Ryan was raised in Sarnia, Ontario, a place that was not particularly prosperous or urban and had a vibrant local performance musicals scene. Her dad owned an engineering company, her mother was in IT, and they demanded a lot of her because she was sparky, a perfectionist. She dreamed of leaving from the age of about seven. “It was the type of place where people are very pleased to live nearby to their parents and remain there for a lifetime and have one another's children. When I visit now, all these kids look really recognizable to me, because I was raised with both their parents.” But she later reunited with her own high school sweetheart? She traveled back to Sarnia, caught up with Bobby Kootstra, who she dated as a teenager, and now – six years later – they have three children together, plus Violet, now 16, who Ryan had brought up until then as a lone parent. “Right,” says Ryan. “Sometimes I think there’s another life where I didn't make that, and it’s still just Violet and me, stylish, worldly, mobile. But we can’t fully escape where we came from, it appears.”

‘We can’t fully escape where we started’

She managed to leave for a bit, aged 18, and moved to Toronto, which she loved. These were the Hooters years, which has been a further cause of controversy, not just that she worked – and liked the job – in a establishment (except this is a inaccuracy: “You would be let go for being undressed; you’re not allowed to remove your top”), but also for a bit in one of her sets where she discussed giving a manager a blowjob in return for being allowed to go home early. It violated so many red lines – what even was that? Abuse? Transaction? Unethical action? Lack of solidarity (towards whoever it was who had to stay late so she could leave early)? Whatever it was, you certainly were not meant to joke about it.

Ryan was shocked that her fellatio sequence generated anger – she got on with the guy! She also wanted to go home early. But it exposed something wider: a calculated rigidity around sex, a sense that the consequence of the #MeToo movement was demonstrative chastity. “I’ve always found this interesting, in discussions about sex, permission and exploitation, the people who fail to grasp the subtlety of it. Therefore if this is abuse, why isn’t that abuse?” She references the equating of certain statements to lyrics in popular music. “Some individuals said: ‘Well, how’s that different?’ I thought: ‘How is it alike?’”

She would never have moved to London in 2008 had it not been for her then boyfriend. “Everyone said: ‘Don’t go to London, they have pests there.’ And I found it difficult, because I was instantly struggling.”

‘I knew I had comedy’

She got a job in sales, was found to have a chronic illness, which can sometimes make it hard to get pregnant, and at 23, chose to try to have a baby. “When you’re first told you have something – I was quite sick at the time – you go to the worst-case scenario. My rationale with my boyfriend was, we’ve had so many issues, if we haven't separated by now, we never will. Now I see how extended life is, and how many things can alter. But at 23, I couldn’t see it.” She was able to get pregnant and had Violet.

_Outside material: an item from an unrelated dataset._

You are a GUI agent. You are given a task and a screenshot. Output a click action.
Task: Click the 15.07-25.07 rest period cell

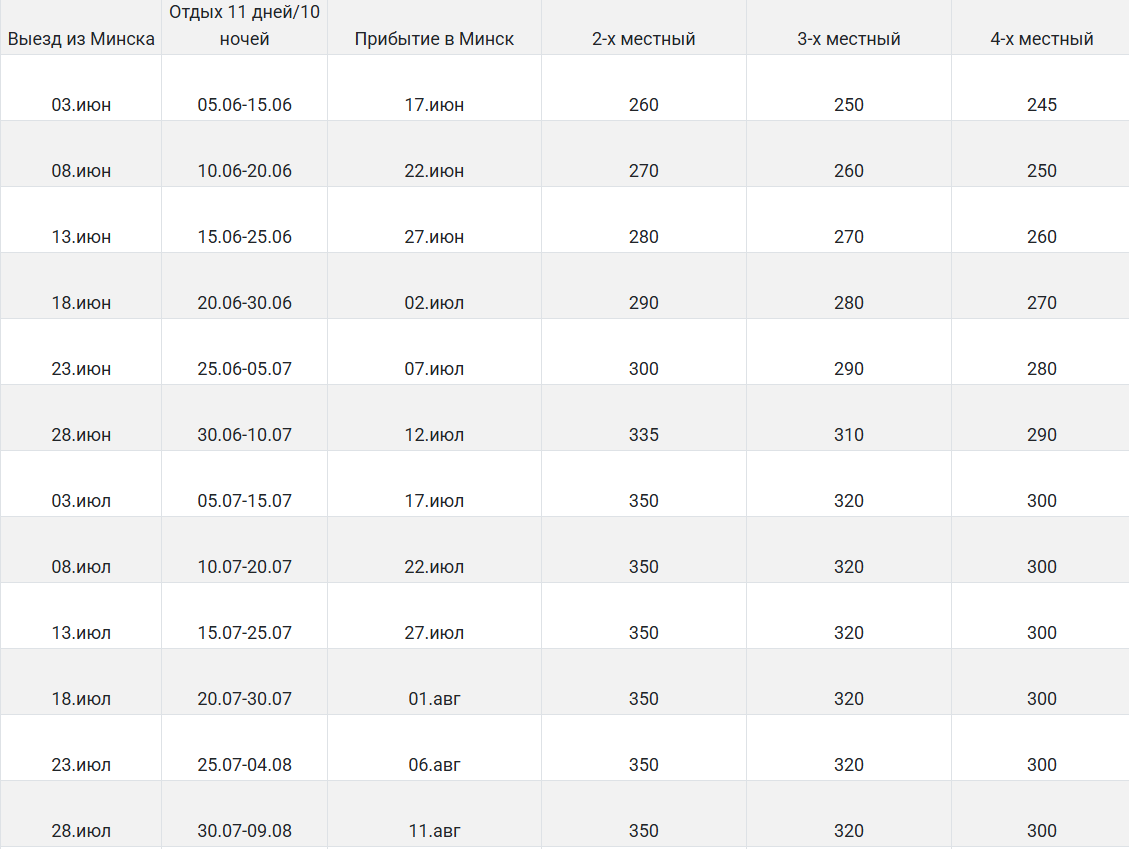245,633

The subsequent chapter sounds as nerve-wracking as a classic comedy film. While on time off, she would look after Violet in the day and try to enter performance in the evening, taking her daughter with her. She was aware from her sales job that she had no problem being convincing, and she had confidence in her sharp humor from her time at Hooters; more than that, she says bluntly, “I knew I had comedy.” The whole circuit was permeated with discrimination – she won a prestigious comedy award in 2008, just over a year after she’d started performing, a prize that was created in the context of a persistent debate about whether women could be funny

Maria Williams
Maria Williams

Tech enthusiast and hardware reviewer with a passion for demystifying PC builds for enthusiasts and beginners alike.